EverWest, a Denver-based real estate private equity firm that focuses mainly on the industrial sector, is working to line up new credit facilities as it prepares to significantly expand its investment platform.
The move comes after the roughly $3.8 billion company, acquired by Winnipeg-based insurance company Great-West Life in 2018, was sold to Sagard Holdings last month. Sagard, a Toronto-based investment company, struck the deal as part of a broader plan to expand its real estate investment platform into the US.
As part of the transaction, Great-West will invest about $2 billion into direct real estate, with the potential to commit another $500 million. As part of the transaction, Great-West will also acquire a minority equity stake in Sagard and EverWest will continue to be linked to the insurance company and its parent company, Canada Life.
“They have committed to help us seed and grow new funds, which means that we get all of the good parts of what we experienced and the potential for additional capital beyond,” Paul Andrews, chief operating officer of EverWest, told Real Estate Capital USA.
EverWest, which has a 20-year track record as an owner and operator, has been steadily growing its portfolio and the size of the transactions that it completes over the past four to five years. The firm operates open- and closed-ended funds and separate accounts that concentrate mainly on core, core-plus and value-added industrial properties. EverWest also does ground-up construction.
“Since 2018, we have been expanding our portfolio and added separate accounts. We also acquired an open-ended ODCE fund from Guggenheim Real Estate,” Andrews said, noting the firm is working to line up two or three new separate accounts and considering new fund launches in 2023 or beyond.
As EverWest has grown, its financing needs have become more sophisticated. Over the past 18 months, the firm has been working to wrap up a one or two fund-level unsecured credit facilities that are non-recourse.
“We are also working with a couple of lenders to put together a programmatic life that will make it very efficient to take down assets,” Andrews said. “We find that to be the most efficient way to do industrial financing.”
The firm is also targeting a larger average deal size and has been finding there is much more liquidity for transactions of more than $50 million.
“Three to four years ago, our average deal size was $20 million. Now it’s north of $40 million and it will continue to grow on a forward basis,” Andrews said. “We are now able to access larger deals and more institutional clients and also able to do more stabilized and core deals.”
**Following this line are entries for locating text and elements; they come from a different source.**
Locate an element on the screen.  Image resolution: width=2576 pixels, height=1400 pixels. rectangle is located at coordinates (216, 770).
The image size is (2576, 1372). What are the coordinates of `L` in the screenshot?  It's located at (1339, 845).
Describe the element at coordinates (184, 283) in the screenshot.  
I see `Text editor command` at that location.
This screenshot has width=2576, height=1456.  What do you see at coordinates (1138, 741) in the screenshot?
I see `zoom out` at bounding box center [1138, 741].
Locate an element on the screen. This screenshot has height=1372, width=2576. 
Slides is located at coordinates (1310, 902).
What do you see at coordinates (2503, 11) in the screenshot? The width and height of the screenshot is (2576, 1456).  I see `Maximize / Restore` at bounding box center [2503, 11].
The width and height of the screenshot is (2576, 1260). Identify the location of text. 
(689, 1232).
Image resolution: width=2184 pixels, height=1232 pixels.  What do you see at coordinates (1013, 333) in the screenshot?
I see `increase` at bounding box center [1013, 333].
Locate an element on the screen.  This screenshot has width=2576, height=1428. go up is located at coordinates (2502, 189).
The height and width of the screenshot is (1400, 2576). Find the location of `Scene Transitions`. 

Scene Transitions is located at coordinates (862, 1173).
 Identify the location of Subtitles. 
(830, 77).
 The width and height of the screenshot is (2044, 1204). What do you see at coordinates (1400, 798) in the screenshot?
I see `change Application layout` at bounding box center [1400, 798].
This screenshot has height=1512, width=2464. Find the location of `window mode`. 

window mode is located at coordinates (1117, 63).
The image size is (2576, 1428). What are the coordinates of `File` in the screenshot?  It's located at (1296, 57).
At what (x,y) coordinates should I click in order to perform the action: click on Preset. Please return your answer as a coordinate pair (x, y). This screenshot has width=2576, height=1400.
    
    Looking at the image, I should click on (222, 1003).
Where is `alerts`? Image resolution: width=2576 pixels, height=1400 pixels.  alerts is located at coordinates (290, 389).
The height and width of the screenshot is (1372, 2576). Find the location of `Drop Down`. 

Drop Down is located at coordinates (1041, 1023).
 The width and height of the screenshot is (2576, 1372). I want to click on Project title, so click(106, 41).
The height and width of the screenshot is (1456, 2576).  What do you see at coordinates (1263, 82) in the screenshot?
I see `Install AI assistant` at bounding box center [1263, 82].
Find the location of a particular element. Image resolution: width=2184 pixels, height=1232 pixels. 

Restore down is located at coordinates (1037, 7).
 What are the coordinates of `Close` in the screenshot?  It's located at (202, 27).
Lenders have been demonstrating vociferous interest in industrial loans, with large, speculative development projects seeing aggressive terms.
“There are large money center banks that are stepping up to do these loans and do them on a non-recourse basis. It’s a good time to be a developer and pricing on our projects is coming in better than expected,” Andrews said. “Industrial is an in-demand product type, but it is also dirty, scrappy and competitive. At the end of the day, industrial is just hard work.”